On Wednesday morning New York artist Daniel Arsham walked through a cave of purple globes, a surrealistic landscape of his own design, and spoke of the benefit of buying amethysts in bulk.
A closer look at the undulant walls revealed that each sphere was in the shape of a basketball, baseball, volleyball or some other sports-related ball, but each also looked oddly granular and flaky. Some were broken apart to reveal an interior bristling with purple crystals.
This installation at the High Museum of Art, called “Daniel Arsham: Hourglass,” will take up two floors of the Anne Cox Chambers Wing, and will be on display March 4 through May 21.

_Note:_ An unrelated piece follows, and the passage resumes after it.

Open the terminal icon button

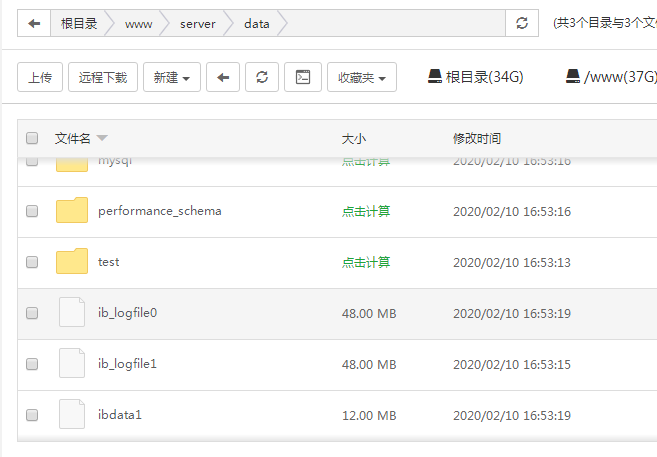pyautogui.click(x=302, y=77)
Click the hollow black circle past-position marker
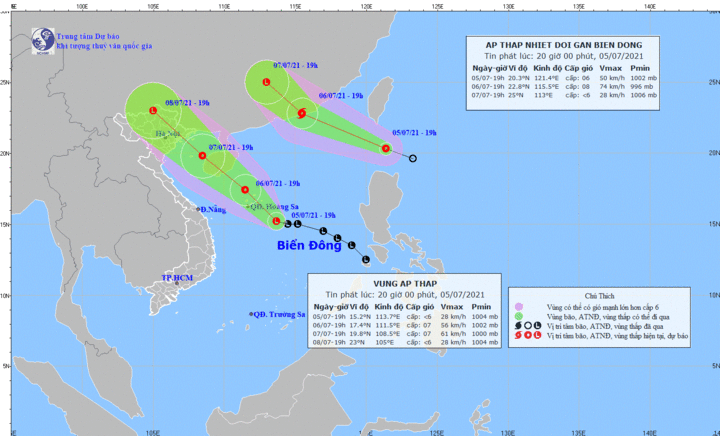 point(413,158)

The purplish balls were indeed made of a mixture of amethysts and a gypsum binding material, cast in the shape of inflatable sports equipment. Arsham, 36, has assembled these items, hundreds of them, in a room at the High, where dim lighting and mirrors give one the sense of being inside a cloud of lavender bubbles.
The idea, said the slim, soft-spoken Arsham, is to take a present-day object and create a copy that looks like some fossil that archaeologists might find a thousand years in the future. “They’ve been reformed in materials that we associate with the geological time frame,” he said.
Elsewhere on the same floor a Japanese teahouse was taking shape, which will eventually sit in front of a raked Zen garden, all in a shade of electric blue. On the ground floor will be a collection of massive hourglasses, that turn and reveal artifacts inside, as the sand slowly slips through the interior aperture.
On Wednesday Arsham walked us through the cavern, as workers filled the air with the whine of drills and table saws, busily assembling other parts of the show.